Both the line with "Task: Select the" and the line with "The width and" in the records below must appear in the output, along with every line between them, exactly and with nothing added.

Records for this task:
▬▬▬▬▬▬▬▬▬▬
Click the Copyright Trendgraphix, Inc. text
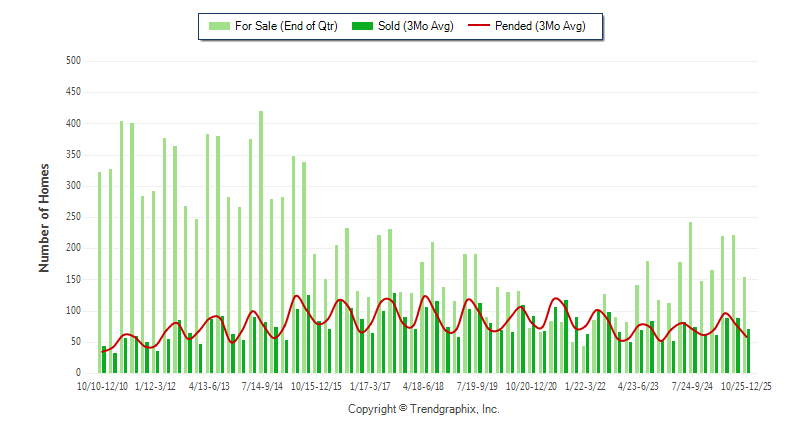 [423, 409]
▬▬▬▬▬▬▬▬▬▬
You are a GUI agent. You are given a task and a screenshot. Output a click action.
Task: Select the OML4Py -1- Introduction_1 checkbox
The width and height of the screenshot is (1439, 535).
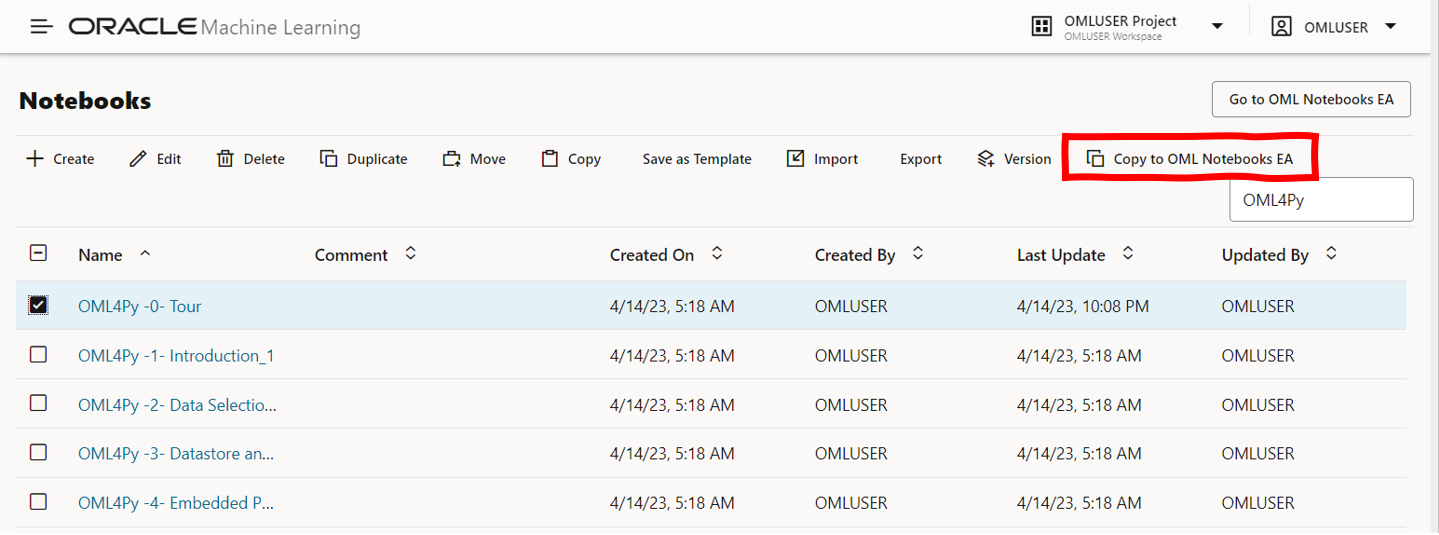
▬▬▬▬▬▬▬▬▬▬
Response to this exercise:
Task: Select the OML4Py -1- Introduction_1 checkbox
The width and height of the screenshot is (1439, 535).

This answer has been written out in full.